The problem was, Apple had already bought air time from CBS. According to a Feb. 27 Infoworld article that year, Steve Wozniak, Apple’s other co-founder, finally told Jobs, “Hey, let’s put up our own money to get this thing shown.” He predicted, correctly, that far from being the worst, it was the kind of ad that would win awards. Luckily for viewers, Apple’s marketing department ignored the board and okayed the spot anyway.
Sure enough, at the board meeting the following week, the directors gave the Macintosh staff a standing ovation and an an apology. The commercial won the year’s Clio Awards and the Cannes Lions Grand Prix, and it has resided in several advertising top spots and halls of fame ever since.
‘Cease and desist’
Unfortunately, that was only half of the controversy surrounding the ad. According to the Dartmouth Law Journal in 2009, the commercial was also “a flagrant infringement of copyright and trademark laws.”
Apparently, Orwell’s vaunted novel is under U.S. copyright until 2044. In 1980, Marvin Roseblum, who planned to make a film version of the book, bought the television and movie rights from Orwell’s widow Sonia. So, in the year 1984, no one else was allowed to profit from films derived from the novel 1984, such as a television commercial set in a totalitarian society in which a Big Brother figure (David Graham) drones on about “Unification of Thoughts” and threatens, “We shall prevail!”
Apple was definitely profiting. Rosenblum warned them to “cease and desist” from running the spot ever again. The company complied, of course. The ad had aired several times before the Super Bowl, including in a shorter version before cinema previews. However, Apple never aired it again. To do so would be to invite a lawsuit they were sure to lose. This move, of course, only made the ad more desirable to viewers. Thank goodness for YouTube.

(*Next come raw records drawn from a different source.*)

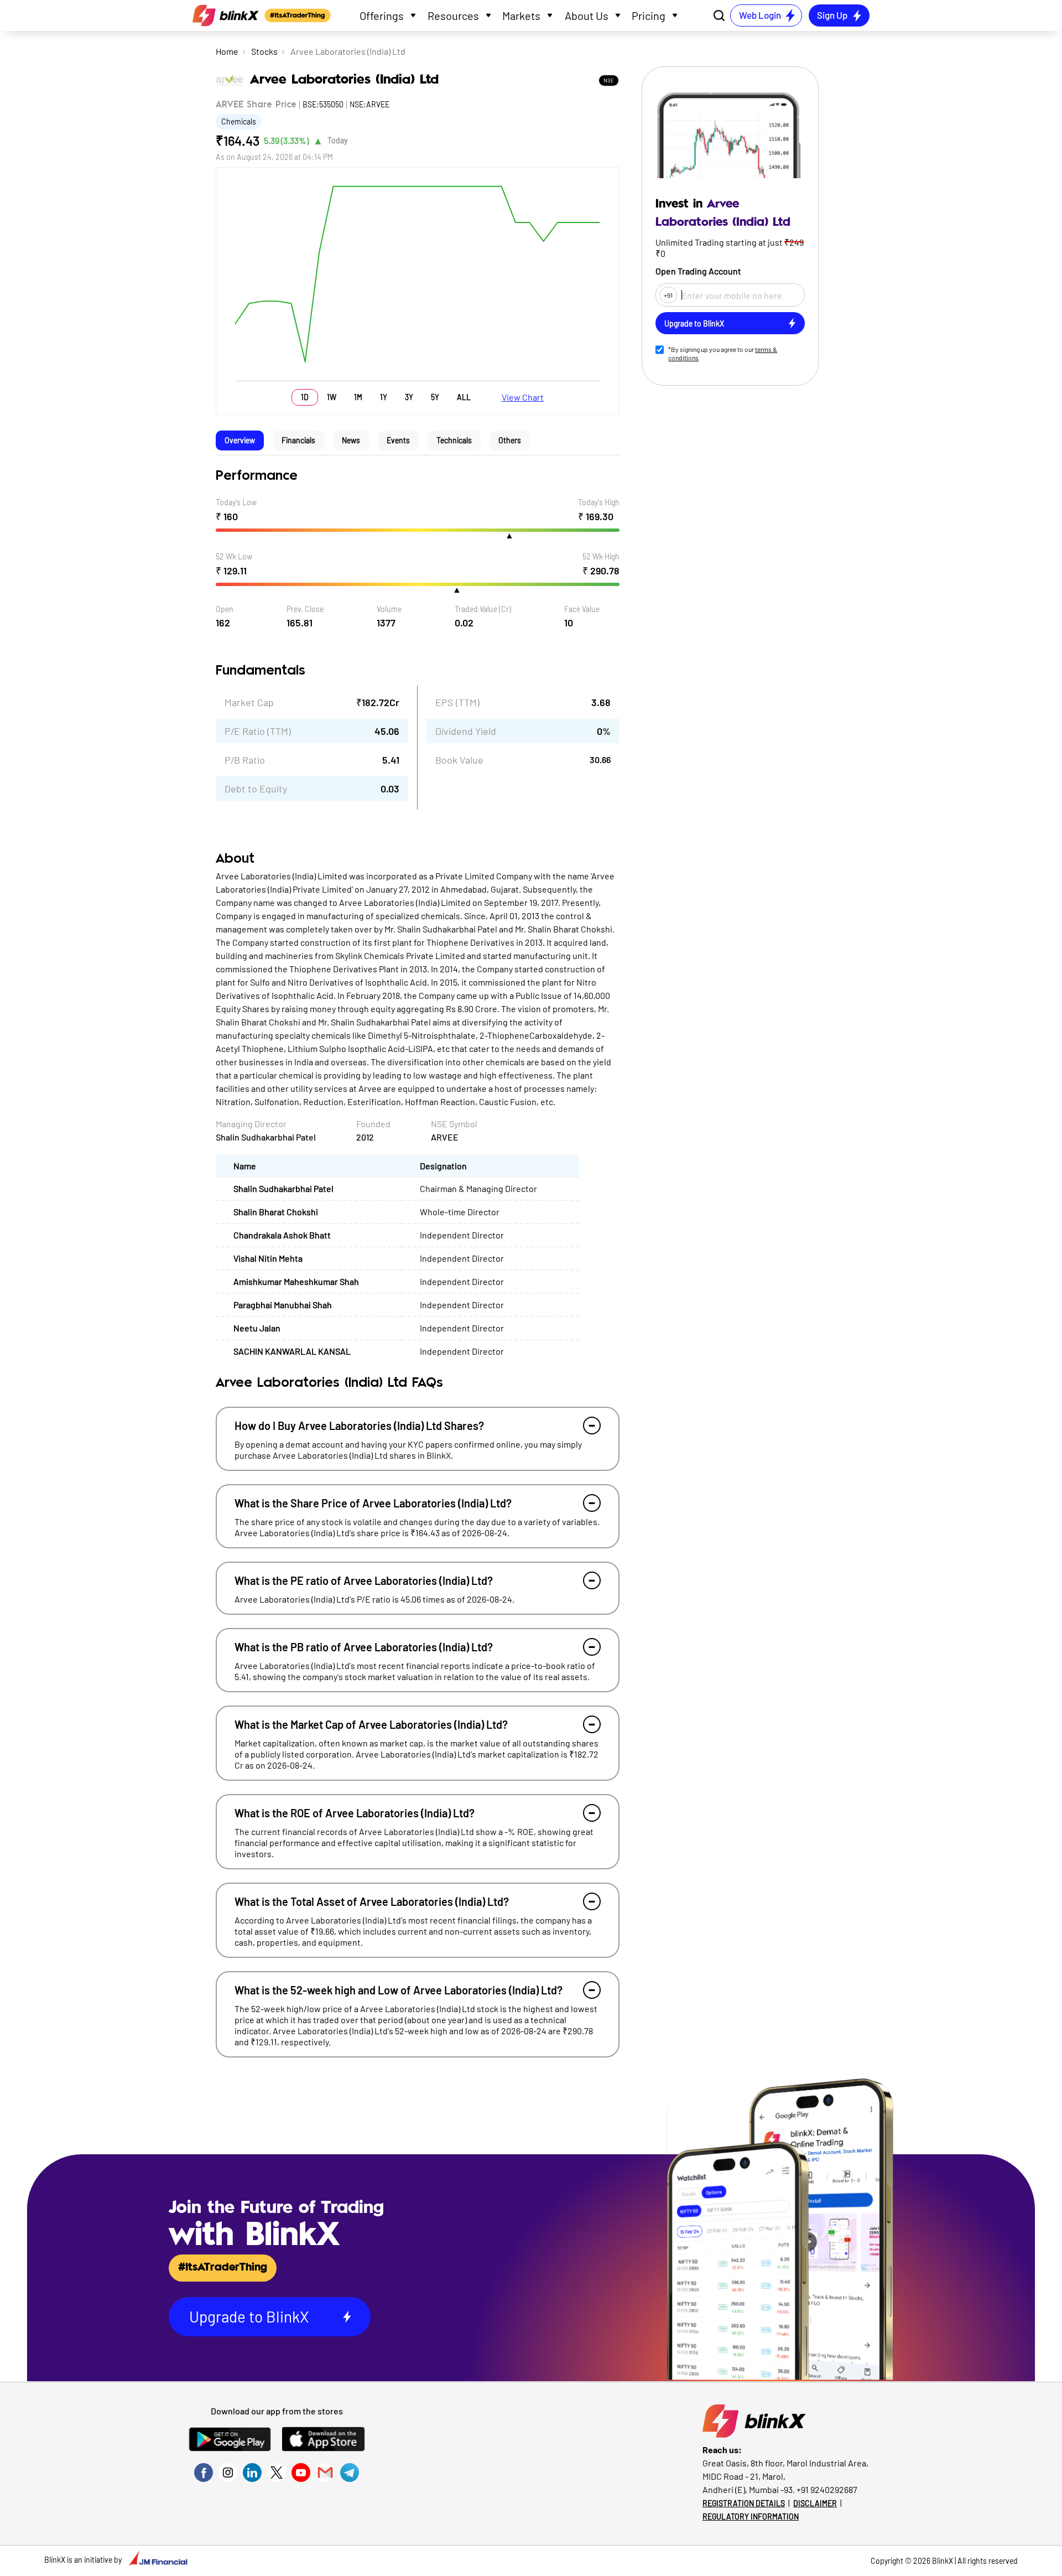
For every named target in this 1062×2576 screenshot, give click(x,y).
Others (509, 440)
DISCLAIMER (815, 2503)
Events (398, 440)
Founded (373, 1123)
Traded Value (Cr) (483, 609)
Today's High (599, 502)
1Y (383, 397)
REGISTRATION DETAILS (743, 2503)
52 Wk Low (234, 556)
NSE (608, 80)
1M (358, 397)
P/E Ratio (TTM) (258, 731)
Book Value (459, 760)
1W (331, 397)
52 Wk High (601, 556)
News (351, 440)
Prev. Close (305, 609)
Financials (298, 440)
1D (305, 397)
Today (337, 140)
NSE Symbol (454, 1123)
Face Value (582, 609)
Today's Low (236, 502)
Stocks (264, 51)
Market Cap (249, 702)
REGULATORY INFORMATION (750, 2516)
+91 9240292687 (826, 2489)
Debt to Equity (256, 788)
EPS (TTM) (457, 702)
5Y (435, 397)
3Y (409, 397)
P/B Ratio (245, 760)
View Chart (523, 397)
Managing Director (251, 1123)
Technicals (454, 440)
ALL (464, 397)
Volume (389, 609)
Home (227, 51)
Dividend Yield (465, 731)
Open (224, 609)
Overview (240, 440)
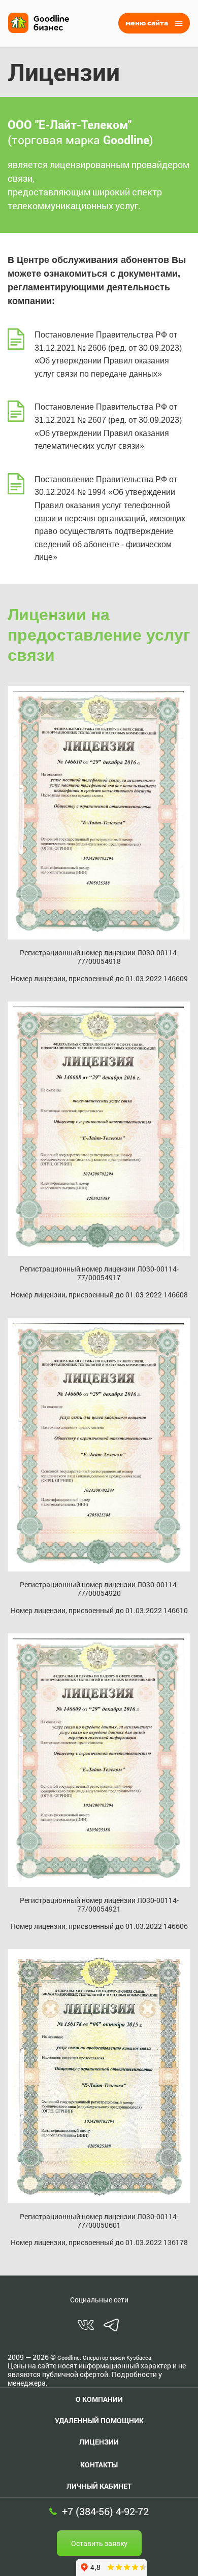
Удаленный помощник (99, 2420)
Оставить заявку (99, 2543)
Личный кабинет (99, 2486)
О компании (99, 2399)
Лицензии (99, 2441)
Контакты (99, 2464)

Ultimately, the 1984 Macintosh ad may be memorable for capturing, not Orwell’s vision, but Apple’s attitude toward the establishment. They didn’t check for copyrights beforehand; they ignored their board of directors; they threw the Macintosh at the great “Big Blue,” IBM. They ran straight toward us, shattering our conviction that we would never own a cute little personal computer. They prevailed.